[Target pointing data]
▶
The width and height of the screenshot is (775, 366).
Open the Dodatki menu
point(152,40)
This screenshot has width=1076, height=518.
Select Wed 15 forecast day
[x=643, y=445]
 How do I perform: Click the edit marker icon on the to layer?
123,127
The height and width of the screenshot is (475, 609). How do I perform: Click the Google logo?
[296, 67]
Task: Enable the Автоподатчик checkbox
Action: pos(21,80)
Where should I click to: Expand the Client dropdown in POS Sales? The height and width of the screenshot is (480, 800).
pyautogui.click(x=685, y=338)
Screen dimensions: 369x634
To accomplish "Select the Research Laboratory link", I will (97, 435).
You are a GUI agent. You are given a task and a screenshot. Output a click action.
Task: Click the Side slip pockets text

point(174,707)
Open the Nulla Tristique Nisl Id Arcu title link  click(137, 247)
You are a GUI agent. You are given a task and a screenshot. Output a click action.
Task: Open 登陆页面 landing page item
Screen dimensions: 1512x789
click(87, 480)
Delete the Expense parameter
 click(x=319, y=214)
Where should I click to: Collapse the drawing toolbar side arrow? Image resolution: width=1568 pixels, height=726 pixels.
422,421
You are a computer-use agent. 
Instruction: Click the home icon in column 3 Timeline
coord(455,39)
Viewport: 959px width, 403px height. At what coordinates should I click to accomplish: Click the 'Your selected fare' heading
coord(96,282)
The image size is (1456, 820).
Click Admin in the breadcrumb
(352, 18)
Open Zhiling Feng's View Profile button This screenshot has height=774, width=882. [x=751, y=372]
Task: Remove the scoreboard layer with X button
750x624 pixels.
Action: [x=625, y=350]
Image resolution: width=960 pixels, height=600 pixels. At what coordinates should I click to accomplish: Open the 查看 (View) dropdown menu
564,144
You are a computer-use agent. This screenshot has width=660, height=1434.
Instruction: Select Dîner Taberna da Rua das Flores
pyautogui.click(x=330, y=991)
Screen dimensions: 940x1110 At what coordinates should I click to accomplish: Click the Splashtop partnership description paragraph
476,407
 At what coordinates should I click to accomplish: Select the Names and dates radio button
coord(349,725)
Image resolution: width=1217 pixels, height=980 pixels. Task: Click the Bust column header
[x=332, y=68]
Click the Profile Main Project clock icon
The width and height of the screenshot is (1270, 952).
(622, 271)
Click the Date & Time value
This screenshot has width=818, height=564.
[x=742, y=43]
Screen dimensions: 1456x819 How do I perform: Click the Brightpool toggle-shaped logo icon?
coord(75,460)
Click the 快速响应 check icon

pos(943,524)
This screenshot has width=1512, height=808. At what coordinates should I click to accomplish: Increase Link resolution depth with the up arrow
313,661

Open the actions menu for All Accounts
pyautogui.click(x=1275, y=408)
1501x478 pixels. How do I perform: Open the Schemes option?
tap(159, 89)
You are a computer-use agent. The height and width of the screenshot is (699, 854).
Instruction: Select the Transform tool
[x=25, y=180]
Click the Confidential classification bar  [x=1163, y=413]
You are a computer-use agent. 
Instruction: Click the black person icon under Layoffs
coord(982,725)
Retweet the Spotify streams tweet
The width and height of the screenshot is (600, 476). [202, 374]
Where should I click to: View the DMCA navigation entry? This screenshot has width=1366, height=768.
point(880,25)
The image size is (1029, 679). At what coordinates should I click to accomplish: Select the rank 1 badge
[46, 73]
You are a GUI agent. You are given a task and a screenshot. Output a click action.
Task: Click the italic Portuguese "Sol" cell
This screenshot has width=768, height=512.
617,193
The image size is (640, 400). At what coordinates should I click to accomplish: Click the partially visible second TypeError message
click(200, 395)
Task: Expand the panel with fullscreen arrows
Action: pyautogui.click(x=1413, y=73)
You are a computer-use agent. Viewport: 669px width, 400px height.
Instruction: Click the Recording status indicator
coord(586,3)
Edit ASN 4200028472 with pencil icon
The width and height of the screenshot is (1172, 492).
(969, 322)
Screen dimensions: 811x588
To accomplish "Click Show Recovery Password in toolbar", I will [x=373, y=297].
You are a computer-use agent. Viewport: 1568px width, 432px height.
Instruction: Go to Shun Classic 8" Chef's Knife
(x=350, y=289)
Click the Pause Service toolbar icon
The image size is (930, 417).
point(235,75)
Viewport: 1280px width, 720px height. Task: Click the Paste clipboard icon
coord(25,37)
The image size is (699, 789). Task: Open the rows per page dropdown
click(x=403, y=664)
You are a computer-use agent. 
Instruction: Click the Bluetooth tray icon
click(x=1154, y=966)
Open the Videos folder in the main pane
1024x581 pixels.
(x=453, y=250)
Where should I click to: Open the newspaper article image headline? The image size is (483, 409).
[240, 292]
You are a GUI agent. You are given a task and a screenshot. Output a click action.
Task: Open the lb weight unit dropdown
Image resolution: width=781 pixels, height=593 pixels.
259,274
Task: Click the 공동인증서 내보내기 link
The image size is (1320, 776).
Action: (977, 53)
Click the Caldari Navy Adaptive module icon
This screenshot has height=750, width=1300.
◀
Instructions to follow »
List every line of the records above that contains the word "Expand".

Response for this exercise »
Where should I click to: Expand the Client dropdown in POS Sales? The height and width of the screenshot is (480, 800).
Task: Expand the panel with fullscreen arrows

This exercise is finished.